In order to transmit digital signals over optical fibers at the high Gbit/sec speeds which the optical transmission medium is capable of handling or for signal processing at such high speeds, a source of very short, picosecond, high repetition rate optical pulses is required. For example, for optical transmission on an optical fiber, an optical pulse generator is needed to provide an optical pulse stream of very short high repetition rate optical pulses to gating circuitry which gates or blocks each pulse in the stream to the fiber in accordance with the "1" and "0" bits in the data stream to be transmitted. Laser mode-locking is a well known method for generating such very short high repetition rate optical pulses. A brief discussion of laser technology and mode-locking is presented for better understanding of the present invention.
A typical laser consists of two essential elements: gain and feedback.
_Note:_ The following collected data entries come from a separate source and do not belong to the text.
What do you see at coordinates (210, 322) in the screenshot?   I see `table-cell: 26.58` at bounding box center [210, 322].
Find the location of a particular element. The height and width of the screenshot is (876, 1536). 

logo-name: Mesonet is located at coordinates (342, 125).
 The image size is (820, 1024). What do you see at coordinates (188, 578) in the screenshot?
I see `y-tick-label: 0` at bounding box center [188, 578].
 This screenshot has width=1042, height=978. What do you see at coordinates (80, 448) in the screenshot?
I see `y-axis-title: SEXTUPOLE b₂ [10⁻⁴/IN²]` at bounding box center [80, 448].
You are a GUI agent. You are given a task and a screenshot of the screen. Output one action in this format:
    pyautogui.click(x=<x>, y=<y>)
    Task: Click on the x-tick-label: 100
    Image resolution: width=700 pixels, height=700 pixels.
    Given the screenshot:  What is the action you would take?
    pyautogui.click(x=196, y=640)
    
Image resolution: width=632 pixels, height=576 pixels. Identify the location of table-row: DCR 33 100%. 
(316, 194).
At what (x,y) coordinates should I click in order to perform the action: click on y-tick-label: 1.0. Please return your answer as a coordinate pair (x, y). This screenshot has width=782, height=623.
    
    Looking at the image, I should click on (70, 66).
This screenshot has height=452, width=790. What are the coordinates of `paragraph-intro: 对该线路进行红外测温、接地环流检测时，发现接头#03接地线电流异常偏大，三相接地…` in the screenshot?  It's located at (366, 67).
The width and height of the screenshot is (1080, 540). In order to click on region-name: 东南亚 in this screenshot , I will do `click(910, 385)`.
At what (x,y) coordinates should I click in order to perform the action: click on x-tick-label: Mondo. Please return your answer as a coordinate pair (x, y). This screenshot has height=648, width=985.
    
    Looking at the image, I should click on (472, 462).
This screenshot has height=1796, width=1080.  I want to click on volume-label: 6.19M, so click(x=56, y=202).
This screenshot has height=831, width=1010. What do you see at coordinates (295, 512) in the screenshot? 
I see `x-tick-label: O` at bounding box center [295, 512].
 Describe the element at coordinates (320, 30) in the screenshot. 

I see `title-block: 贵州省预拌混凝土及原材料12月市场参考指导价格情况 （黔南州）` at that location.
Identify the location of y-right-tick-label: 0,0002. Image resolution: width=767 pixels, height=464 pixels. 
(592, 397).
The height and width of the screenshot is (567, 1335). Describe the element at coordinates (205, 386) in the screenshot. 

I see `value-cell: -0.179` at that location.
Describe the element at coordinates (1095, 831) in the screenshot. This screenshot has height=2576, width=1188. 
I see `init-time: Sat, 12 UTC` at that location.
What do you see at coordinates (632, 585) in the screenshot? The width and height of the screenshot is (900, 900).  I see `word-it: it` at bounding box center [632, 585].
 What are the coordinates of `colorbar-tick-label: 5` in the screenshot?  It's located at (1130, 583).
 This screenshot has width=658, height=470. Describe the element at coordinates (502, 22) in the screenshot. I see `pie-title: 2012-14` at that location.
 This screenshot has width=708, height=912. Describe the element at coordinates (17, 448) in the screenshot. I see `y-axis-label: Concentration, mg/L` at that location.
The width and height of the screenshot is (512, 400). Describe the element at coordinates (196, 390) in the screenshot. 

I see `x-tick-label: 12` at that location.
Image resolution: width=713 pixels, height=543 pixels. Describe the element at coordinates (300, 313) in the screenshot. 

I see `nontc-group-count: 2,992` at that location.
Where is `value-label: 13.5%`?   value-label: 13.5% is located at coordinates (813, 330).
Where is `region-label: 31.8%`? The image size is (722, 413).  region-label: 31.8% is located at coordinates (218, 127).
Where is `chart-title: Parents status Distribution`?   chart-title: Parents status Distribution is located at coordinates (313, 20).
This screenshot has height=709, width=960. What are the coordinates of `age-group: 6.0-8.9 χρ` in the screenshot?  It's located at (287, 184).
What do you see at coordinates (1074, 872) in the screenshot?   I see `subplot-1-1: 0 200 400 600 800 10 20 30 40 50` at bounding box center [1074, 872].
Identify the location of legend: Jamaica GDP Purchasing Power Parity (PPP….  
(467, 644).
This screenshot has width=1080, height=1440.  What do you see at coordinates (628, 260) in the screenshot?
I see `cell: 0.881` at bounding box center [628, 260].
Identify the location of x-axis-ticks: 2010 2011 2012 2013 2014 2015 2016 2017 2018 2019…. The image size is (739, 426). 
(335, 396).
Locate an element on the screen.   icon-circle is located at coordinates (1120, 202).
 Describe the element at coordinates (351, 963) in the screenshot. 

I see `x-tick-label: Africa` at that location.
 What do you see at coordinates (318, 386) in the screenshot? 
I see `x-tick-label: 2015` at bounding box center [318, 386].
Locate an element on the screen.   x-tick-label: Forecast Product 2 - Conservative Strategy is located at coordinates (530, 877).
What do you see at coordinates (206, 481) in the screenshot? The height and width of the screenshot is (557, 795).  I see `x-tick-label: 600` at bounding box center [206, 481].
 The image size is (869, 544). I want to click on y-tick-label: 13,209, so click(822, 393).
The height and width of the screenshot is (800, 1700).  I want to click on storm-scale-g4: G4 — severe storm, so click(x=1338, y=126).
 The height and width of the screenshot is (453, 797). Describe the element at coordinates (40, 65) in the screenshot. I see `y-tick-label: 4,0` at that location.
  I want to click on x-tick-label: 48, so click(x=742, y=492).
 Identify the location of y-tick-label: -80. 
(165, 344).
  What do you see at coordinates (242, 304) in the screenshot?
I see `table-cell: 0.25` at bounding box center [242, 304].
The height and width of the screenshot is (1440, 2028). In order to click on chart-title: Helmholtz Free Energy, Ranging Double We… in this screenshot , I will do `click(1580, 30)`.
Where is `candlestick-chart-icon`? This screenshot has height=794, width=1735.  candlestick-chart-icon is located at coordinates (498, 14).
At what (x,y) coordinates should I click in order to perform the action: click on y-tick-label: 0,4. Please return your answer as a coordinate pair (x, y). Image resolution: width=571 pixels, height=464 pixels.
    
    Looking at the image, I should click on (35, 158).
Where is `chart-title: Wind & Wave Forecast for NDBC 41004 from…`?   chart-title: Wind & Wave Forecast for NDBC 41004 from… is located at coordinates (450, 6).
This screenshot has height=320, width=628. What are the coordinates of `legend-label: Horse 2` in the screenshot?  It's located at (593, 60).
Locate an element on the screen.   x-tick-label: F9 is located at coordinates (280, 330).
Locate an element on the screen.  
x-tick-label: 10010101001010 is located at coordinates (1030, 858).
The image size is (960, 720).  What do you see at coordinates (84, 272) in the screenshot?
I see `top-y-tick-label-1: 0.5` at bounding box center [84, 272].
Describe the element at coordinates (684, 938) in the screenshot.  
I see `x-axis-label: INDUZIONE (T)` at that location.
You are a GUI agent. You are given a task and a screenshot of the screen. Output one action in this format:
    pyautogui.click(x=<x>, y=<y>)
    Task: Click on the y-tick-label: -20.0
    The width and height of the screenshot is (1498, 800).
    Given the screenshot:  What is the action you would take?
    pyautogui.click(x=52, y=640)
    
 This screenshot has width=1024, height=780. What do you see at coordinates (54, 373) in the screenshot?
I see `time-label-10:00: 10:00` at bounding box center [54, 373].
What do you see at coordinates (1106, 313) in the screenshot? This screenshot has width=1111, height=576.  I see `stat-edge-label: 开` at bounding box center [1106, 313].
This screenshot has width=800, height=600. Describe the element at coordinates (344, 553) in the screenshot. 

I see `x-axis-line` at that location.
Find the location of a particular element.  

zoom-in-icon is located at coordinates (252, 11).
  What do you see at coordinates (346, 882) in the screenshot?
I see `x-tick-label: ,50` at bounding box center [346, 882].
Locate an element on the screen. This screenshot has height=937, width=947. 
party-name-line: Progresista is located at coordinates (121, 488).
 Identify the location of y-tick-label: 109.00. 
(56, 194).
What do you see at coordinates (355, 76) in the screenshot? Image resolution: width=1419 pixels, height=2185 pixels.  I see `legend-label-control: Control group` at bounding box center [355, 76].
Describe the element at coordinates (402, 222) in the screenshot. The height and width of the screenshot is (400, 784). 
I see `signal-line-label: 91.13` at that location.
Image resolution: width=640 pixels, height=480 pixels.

A beam of light passing through the gain, or amplifying, medium stimulates it to release its stored energy in the form of additional light that adds to, or amplifies, the beam. Feedback is achieved by placing the gain medium within a resonator (a set of mirrors that reflects the beam back and forth through the gain medium). As a results of this cumulative process, an intense coherent beam of light is produced. The light from such a laser is composed of a number of discrete wavelengths corresponding to different resonant frequencies, or modes, of the resonator.
The total output of such a laser as a function of time will depend on the amplitude, frequencies, and relative phases of all of these oscillating modes. If there is nothing which fixes these parameters, random fluctuations and nonlinear effects in the laser medium will cause them to change with time, and the output will vary in an uncontrolled way. If the oscillating modes are forced to maintain equal frequency spacings with a fixed phase relationship to each other, however, the output as a function of time will vary in a well-defined manner. The laser is then said to be mode-locked. The form of this output will depend on which laser modes are oscillating and what phase relationship is maintained.
More precisely, mode-locking is achieved when all of the laser's resonant longitudinal modes are generated in phase to produce a Fourier sum. This yields a series of pulses having a repetition rate corresponding to mc/2L where c is the speed of light in a vacuum, L is the cavity length and m is an integer. Such mode-locking is achieved by supplementing the internal laser cavity with an external mirror cavity. A mirror is disposed a particular distance from the crystal so that the combined cavity length is L. The external mirror provides a reflective surface for photon resonance.
It has been demonstrated that very short optical pulses can be generated via mode-locking using a fiber as the coupled external cavity. In particular, G. Eisenstein, R. S. Tucker, S. K. Korotky, U. Koren, J. J. Veselka, L. W. Stulz, R. M. Jopson, and K. L. Hall, in "Active modelocking of an InGaAsP 1.55 .mu.m laser in a fiber resonator with integrated single mode output port," Electrn. Lett. 21 pp. 173-175, 1985, and the present inventor in "Generation of self-sustained optical pulses from transients in external cavity semiconductor laser", in Electrn. Lett. 24 pp. 137-139, 1988, have shown that lensed, single-mode, fiber cavities with a partially reflecting end can be employed successfully for mode-locking and pulse generation. In these arrangements, the end reflectively is usually provided by metalization or by a multilayer dielectric coating. Disadvantageously, in any of these arrangements, once the cavity is fabricated and coupled to the laser, the cavity length and its end reflectivity cannot be adjusted and none of the parameters of the pulse stream, such as pulse width, pulse amplitude and pulse repetition rate, which are functionally related to the length and the reflectivity of the external cavity, can be varied.
An object of the present invention is to provide an external cavity to the laser in which the parameters of the pulse stream can be varied by either mechanical or electrooptic adjustments of the external cavity parameters.